REFORMING MEDICAL TRAINING

The problems embedded in doctor–patient relationships has led to pressure for reform from both inside and outside medicine. Many doctors now believe that ris- ing rates of malpractice suits largely reflect patients’ disenchantment with doctor– patient relationships rather than with the quality of care. In fact, research suggests that even in cases of gross malpractice (such as removing the wrong rib), patients are far less likely to sue if doctors openly admit their error rather than hide behind their mask of authority. The AMA and the American Hospital Association both now encourage doctors to admit their errors to patients and their supervisors; Similarly, throughout the United States, medical students and professors are now working to implement innovative programs for integrating more patient- centered perspectives into the medical curriculum.

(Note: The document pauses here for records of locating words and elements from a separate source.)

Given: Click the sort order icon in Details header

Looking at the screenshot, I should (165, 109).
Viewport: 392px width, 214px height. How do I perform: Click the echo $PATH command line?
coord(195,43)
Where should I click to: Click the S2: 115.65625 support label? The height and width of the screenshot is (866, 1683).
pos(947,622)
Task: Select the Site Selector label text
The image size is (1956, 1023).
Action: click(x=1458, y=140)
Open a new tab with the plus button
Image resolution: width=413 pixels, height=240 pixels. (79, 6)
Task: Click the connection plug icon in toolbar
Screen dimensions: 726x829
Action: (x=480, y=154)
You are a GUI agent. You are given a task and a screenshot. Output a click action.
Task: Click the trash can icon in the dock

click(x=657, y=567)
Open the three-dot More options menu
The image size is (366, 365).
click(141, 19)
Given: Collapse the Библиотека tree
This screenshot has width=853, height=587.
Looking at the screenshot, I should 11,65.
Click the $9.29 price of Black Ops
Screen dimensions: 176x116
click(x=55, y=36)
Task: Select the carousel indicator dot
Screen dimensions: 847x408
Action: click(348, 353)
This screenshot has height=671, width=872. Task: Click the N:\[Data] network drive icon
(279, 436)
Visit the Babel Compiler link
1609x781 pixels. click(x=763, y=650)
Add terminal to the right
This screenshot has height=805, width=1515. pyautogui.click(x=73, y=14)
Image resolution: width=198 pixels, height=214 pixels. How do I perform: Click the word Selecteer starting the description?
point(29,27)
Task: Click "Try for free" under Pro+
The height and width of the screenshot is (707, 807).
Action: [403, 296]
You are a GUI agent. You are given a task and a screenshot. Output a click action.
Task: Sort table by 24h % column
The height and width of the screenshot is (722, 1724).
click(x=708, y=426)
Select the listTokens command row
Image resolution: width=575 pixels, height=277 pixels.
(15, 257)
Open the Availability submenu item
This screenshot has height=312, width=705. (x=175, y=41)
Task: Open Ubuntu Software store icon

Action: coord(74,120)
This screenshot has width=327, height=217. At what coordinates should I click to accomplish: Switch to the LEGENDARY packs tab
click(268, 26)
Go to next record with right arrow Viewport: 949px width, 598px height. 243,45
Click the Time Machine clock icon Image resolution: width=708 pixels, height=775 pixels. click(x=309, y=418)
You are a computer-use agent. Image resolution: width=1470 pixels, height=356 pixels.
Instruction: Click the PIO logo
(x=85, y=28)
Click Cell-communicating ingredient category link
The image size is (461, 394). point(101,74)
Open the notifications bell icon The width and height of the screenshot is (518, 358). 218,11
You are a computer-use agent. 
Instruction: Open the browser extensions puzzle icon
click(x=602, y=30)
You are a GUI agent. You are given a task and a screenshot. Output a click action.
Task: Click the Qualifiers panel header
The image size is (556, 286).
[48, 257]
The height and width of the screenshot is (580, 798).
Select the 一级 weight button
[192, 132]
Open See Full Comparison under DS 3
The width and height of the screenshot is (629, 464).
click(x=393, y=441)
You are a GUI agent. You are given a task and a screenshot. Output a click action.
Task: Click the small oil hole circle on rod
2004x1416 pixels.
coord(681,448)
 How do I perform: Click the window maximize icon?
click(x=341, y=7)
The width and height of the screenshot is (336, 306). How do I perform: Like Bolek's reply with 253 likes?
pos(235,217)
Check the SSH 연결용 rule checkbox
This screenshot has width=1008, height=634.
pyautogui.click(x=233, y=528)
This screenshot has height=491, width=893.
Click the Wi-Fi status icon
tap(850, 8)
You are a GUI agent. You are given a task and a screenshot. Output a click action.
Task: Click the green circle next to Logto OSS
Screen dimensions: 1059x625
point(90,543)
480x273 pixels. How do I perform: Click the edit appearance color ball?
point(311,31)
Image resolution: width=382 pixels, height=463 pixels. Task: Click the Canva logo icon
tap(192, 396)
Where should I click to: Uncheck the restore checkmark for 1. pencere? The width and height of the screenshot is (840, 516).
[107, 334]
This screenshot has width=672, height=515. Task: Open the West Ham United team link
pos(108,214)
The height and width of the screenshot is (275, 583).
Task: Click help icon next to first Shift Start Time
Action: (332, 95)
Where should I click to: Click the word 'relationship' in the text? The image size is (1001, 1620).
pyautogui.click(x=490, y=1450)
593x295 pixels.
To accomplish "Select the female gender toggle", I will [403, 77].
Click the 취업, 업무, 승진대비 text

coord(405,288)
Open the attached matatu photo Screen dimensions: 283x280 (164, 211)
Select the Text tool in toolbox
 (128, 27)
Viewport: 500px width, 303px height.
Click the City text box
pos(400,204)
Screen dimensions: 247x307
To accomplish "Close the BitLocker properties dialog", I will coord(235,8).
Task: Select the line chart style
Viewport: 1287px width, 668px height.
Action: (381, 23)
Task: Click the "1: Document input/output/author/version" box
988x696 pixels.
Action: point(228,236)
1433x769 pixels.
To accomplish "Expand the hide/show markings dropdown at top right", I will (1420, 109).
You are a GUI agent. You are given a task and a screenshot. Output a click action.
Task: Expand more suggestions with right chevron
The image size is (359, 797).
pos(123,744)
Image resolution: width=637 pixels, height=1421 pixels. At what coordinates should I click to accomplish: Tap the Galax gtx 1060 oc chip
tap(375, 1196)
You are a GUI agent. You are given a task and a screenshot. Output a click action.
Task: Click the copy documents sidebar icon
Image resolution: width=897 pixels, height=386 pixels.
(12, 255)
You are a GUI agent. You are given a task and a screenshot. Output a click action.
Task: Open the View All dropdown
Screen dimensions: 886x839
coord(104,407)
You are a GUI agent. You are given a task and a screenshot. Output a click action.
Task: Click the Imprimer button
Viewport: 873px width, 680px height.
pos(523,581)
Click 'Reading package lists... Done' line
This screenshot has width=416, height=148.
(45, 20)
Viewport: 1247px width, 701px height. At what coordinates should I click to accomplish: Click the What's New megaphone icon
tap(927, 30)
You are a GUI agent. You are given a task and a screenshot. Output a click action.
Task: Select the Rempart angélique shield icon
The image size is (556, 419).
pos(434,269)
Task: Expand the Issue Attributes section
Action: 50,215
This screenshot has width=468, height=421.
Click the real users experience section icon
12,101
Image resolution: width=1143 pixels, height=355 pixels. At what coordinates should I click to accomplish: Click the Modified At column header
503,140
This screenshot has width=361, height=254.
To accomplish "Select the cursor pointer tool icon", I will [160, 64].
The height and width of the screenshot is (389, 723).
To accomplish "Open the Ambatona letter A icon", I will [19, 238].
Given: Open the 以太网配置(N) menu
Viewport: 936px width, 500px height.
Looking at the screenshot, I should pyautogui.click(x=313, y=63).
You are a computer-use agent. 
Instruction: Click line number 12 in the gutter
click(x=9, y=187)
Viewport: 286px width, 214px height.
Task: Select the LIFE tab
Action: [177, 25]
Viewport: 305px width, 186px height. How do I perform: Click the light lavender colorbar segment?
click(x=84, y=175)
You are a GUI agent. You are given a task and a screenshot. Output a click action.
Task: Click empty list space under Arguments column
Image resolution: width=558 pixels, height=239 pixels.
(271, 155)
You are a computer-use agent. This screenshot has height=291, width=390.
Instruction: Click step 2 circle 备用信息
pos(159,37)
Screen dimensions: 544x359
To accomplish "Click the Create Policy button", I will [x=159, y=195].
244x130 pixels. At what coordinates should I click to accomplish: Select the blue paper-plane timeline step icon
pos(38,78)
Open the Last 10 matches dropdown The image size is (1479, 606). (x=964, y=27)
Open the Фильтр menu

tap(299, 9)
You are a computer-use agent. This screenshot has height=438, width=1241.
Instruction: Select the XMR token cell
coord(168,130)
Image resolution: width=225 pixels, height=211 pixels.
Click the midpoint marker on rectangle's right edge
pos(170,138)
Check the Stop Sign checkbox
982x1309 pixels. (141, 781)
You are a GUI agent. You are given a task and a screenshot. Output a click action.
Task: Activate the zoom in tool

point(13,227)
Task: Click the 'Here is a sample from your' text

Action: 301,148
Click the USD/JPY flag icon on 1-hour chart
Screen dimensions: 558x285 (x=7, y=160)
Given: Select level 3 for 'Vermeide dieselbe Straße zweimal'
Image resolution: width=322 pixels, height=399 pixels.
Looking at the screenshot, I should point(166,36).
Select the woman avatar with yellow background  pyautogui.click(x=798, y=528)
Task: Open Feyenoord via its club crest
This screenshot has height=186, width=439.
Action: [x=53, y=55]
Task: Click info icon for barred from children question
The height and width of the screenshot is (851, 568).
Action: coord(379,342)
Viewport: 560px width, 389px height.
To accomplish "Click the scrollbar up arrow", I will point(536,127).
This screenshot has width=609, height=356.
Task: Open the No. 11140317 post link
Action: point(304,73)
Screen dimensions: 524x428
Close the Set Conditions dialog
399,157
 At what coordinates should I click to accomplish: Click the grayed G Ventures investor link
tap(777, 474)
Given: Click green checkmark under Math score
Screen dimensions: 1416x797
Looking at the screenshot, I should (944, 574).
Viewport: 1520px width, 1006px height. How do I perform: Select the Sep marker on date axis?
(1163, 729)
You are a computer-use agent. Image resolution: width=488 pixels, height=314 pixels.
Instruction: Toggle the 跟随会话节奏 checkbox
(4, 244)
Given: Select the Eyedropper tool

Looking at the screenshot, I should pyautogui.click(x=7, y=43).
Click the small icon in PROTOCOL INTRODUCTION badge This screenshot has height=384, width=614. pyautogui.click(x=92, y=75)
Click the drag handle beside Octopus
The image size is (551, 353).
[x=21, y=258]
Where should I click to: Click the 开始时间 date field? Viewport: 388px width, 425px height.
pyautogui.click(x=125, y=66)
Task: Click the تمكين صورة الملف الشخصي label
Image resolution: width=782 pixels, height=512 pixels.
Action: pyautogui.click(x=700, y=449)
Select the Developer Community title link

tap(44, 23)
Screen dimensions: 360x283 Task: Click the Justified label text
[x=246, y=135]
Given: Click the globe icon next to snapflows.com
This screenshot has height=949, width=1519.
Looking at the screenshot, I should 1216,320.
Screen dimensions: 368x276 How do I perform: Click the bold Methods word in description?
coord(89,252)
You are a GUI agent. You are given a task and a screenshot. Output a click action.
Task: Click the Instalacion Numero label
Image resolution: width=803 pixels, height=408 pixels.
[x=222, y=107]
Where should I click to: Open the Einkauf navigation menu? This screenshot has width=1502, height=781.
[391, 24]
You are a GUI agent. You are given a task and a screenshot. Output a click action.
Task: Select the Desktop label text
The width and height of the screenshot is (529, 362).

In the past, students typically spent their first two years studying biology and anatomy and rarely interacting with patients, but now many medical schools introduce students to patients much earlier in their training. At Dartmouth Medical School, for example, students must shadow a community physician once or twice weekly throughout their first year so they see from the start what it means to work with patients. At New York University, students spend part of their first week in medical school listening to lectures by persons living with various diseases. And at Yale Medical School, stu- dents are introduced regularly to “patients” (played by actors) whose job is to show them what illness looks like from patients’ perspective and to challenge the idea that illness is purely a biological phenomenon.